#332 「館」のほうがミステリー感増しそうですよね
『邪悪の家』アガサ・クリスティー 著
スタート前は賛否両論だったオリンピックも日本のメダル数が増えるにつれてお祭りモードになったような気がする。都内はさーっと雨が降ったけれど今週は30度超えの暑い日が続き、選手の皆さんもコンディションの維持が大変だったことだろう。
そんな最中、相変わらずクリスティの夏を満喫している。今回は第6弾で語り手としてヘイスティングズ大尉が戻ってきた。南米の牧場や妻はいったいどうしているのだろう。ポアロがヘイスティングズに妻がいるというコメントが一瞬出てきてたので結婚生活はまだ続行していることと信じたい。
6弾目の基本情報はこんな感じ。
Title: Peril at End House
Published: February 1932
Translator: 真崎義博
翻訳者の真崎さんはWikipediaのページもある方で翻訳学校でも教鞭をとっておられる方とのこと。1947年生まれで明治大学文学部英文学科卒だそうだ。今回はとてもとても読みやすかったのだけれど、今まで読んできた6作品をそれぞれ別の方が訳しておられるせいか、ポアロの人物像がものすごくふわっとした感があると思うのは私だけだろうか。
この6弾目で言えば、おそらく50代以上のポアロと30代のヘイスティングズとの会話部分、ポアロの口調が妙に若い。むしろヘイスティングズのほうがおっさんくさいところもあり、二人が親友としてとても近い関係であることを会話の中から滲み出させようとしているのはわかるのだけれど、ポアロはヘイスティングズにとって20歳以上歳の離れた外国人だ。友人関係が築けないわけではないけれど、そんなポアロの設定であれば言葉にもっと特徴があっても良い気がする。まあ、文中フリガナとしてフランス語を入れているけれど、例えばそれが近隣諸国の人が日本語を話しているという設定ならば語尾に「アル」とか「ニダ」を入れているマンガがある。それは極端だとしてもフランス語話者の話す英語の特徴を会話文に入れるのはきっとプロの翻訳家でも大変難しいことに違いない。

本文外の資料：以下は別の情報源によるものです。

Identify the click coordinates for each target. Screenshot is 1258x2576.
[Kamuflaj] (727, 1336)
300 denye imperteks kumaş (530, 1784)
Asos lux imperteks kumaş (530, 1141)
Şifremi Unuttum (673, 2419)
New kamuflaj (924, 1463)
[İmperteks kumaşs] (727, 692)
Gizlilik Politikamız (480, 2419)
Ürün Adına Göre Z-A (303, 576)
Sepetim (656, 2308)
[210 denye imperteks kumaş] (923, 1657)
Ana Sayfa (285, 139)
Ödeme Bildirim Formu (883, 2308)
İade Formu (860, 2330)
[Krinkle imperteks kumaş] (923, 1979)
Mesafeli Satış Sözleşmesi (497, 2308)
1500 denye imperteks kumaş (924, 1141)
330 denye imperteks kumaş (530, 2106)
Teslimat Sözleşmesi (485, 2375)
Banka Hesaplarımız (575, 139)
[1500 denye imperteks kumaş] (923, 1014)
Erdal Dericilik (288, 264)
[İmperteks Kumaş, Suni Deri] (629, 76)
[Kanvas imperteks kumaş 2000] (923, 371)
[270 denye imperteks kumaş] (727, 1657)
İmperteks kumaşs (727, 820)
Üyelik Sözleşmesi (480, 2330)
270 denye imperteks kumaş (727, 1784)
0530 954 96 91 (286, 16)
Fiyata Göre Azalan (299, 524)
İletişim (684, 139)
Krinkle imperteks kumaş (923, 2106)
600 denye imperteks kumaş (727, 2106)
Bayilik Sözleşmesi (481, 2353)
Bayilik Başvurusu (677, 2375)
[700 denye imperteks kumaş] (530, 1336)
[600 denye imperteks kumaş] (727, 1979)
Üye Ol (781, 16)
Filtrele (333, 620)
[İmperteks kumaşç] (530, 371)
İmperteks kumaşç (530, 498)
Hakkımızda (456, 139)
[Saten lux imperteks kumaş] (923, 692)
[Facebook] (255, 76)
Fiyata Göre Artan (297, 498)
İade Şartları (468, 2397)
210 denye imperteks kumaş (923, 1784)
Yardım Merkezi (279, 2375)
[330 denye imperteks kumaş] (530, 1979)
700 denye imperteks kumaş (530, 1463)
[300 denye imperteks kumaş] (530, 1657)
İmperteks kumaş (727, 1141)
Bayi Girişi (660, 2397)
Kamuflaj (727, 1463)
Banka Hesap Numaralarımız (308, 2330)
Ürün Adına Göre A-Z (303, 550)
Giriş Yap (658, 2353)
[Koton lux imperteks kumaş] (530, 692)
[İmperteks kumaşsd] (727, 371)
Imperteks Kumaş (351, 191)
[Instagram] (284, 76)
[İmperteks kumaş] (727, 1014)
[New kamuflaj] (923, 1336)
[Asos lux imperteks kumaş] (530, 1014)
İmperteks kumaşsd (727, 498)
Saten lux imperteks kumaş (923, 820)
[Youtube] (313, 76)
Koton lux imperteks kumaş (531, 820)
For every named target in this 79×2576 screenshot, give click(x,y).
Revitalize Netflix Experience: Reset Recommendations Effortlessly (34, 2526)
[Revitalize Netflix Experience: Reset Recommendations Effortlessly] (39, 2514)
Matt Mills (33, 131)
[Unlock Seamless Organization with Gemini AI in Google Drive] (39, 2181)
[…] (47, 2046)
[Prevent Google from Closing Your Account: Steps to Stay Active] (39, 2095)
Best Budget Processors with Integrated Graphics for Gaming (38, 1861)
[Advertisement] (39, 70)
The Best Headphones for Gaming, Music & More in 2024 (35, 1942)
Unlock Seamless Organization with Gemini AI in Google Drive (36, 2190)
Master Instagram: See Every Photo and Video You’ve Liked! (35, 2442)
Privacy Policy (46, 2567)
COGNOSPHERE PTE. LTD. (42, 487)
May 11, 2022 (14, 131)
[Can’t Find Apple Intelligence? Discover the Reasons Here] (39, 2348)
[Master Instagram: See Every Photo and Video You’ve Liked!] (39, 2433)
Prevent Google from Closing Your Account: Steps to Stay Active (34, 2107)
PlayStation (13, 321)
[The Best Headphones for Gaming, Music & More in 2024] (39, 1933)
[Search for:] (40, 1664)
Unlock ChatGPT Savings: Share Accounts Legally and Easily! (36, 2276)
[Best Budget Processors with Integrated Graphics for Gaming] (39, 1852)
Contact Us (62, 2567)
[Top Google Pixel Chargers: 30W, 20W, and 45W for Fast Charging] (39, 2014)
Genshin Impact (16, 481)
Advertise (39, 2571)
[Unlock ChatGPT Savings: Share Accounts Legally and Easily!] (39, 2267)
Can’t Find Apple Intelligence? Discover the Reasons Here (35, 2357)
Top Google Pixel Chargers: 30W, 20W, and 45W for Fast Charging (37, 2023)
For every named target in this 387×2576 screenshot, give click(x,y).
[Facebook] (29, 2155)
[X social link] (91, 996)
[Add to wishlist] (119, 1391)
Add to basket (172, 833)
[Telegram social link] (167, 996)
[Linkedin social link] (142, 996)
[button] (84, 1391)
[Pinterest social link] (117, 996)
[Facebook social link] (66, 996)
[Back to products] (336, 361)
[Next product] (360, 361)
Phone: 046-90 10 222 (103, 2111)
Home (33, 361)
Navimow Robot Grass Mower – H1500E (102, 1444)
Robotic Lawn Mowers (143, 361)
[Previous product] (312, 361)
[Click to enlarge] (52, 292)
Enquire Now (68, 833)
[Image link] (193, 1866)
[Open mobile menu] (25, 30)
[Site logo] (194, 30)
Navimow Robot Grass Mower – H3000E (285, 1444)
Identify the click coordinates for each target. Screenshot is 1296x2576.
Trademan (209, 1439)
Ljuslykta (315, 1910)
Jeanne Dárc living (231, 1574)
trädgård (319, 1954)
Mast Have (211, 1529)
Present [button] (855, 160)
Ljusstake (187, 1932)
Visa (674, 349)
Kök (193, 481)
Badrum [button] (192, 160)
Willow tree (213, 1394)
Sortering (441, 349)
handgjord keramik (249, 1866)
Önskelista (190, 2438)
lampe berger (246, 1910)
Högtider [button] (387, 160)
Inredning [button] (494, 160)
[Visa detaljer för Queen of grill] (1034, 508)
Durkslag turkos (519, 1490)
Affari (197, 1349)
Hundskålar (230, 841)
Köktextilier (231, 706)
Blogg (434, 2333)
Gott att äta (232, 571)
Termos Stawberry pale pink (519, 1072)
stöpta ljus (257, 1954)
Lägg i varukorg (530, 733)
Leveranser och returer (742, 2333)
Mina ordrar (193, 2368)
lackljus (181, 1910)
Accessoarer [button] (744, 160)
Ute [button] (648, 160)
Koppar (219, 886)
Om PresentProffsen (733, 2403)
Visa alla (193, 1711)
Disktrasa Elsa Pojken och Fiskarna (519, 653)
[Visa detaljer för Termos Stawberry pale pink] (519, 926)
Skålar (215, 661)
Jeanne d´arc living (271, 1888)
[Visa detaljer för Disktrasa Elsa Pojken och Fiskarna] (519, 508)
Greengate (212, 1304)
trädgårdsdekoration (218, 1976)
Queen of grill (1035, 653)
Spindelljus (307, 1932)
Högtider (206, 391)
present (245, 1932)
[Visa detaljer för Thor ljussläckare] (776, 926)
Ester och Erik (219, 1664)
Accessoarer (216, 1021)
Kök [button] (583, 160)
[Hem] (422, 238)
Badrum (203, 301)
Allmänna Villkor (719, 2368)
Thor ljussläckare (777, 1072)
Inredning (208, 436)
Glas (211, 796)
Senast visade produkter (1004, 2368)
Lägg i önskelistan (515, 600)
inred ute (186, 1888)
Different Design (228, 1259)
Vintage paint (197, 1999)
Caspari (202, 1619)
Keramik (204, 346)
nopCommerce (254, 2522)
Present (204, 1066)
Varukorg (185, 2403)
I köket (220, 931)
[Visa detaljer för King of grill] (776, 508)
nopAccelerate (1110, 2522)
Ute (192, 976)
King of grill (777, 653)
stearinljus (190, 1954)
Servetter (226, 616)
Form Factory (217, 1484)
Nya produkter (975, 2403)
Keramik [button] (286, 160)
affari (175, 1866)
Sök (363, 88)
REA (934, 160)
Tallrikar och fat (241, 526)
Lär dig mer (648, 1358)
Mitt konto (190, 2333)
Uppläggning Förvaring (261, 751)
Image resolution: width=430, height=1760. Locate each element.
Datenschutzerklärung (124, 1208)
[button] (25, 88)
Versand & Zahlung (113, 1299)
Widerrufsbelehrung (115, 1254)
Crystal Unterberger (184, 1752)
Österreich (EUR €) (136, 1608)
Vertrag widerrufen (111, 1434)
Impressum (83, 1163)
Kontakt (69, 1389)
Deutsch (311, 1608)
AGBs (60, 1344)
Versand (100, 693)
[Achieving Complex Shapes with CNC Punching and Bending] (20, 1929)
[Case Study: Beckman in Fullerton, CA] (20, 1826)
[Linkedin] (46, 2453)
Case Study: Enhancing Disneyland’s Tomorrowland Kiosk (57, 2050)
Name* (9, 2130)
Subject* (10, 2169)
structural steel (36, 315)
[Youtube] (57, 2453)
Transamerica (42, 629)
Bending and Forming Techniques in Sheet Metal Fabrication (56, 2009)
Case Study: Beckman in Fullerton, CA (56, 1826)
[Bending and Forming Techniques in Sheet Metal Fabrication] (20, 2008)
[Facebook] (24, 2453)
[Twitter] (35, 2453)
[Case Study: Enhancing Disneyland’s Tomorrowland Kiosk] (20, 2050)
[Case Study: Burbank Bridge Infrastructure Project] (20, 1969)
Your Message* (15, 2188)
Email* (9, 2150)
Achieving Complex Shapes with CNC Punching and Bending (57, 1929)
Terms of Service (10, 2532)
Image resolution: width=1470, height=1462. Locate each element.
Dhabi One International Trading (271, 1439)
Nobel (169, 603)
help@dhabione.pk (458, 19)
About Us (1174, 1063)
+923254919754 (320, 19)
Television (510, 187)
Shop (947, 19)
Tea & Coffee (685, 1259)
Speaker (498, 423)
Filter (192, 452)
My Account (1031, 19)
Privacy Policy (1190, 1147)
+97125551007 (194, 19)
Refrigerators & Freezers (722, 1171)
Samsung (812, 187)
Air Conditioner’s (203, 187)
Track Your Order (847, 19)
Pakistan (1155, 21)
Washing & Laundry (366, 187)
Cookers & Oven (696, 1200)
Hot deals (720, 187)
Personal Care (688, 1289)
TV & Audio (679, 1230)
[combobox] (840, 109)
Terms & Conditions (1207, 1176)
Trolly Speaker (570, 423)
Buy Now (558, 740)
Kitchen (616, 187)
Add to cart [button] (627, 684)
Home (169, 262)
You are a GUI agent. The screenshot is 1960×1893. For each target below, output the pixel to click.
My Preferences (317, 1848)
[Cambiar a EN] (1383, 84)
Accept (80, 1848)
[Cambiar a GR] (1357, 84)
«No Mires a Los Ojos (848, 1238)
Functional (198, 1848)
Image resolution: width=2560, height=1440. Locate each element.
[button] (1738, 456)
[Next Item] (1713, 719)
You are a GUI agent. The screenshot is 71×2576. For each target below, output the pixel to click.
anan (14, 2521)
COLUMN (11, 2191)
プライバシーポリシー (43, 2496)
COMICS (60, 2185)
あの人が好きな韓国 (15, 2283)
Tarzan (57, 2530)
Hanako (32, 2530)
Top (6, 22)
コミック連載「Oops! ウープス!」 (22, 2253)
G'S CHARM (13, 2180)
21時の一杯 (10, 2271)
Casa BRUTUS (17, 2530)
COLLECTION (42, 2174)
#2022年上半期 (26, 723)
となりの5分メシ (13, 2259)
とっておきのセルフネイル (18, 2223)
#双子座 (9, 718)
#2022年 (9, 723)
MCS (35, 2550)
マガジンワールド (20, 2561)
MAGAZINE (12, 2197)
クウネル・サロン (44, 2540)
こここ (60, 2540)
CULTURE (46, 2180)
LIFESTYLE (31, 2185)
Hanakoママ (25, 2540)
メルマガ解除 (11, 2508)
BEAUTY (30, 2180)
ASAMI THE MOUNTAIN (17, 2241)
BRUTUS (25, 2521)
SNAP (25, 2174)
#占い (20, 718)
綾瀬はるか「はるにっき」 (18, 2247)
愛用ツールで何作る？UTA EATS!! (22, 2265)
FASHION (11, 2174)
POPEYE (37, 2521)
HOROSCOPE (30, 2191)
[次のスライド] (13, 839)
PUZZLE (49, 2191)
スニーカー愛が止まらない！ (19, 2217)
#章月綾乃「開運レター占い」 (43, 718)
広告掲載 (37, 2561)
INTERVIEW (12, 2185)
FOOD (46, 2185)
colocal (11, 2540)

ストーリーはタイトルにあるようにエンドハウスで起こる危険な出来事をポアロとヘイスティングズが解いていく。和訳はPerilを邪悪、End Houseを家とシンプルに訳しているのだけれど、館のほうがミステリーっぽい気がする。舞台はコーンウォールの海沿いにある町で、二人は今回バカンスで滞在している。ホテルでお茶をしていたら庭に若い女性が現れ、ホテルから見える岬に立つエンドハウスに住んでいるという。祖父が持っていた建物でそれを継いだとのこと。
その女性の友人もホテルに来ていたようで、友人に合流しようと席を立った時に帽子を忘れていった。よく見ると帽子には穴が開いており、そばに弾丸が落ちていた。どうやら彼女は狙われているらしいということに気づくポアロ。彼女の安全を求める二人が逆に事件に巻き込まれてしまう。
前々回はプライベートが大変なことになっていたクリスティだけれど、前作、そして前作以上に本作へとどんどん巧妙になっていて読む楽しみも増したように思う。かならず最後で「!」と思う点が出てくるのでこの後も楽しみ。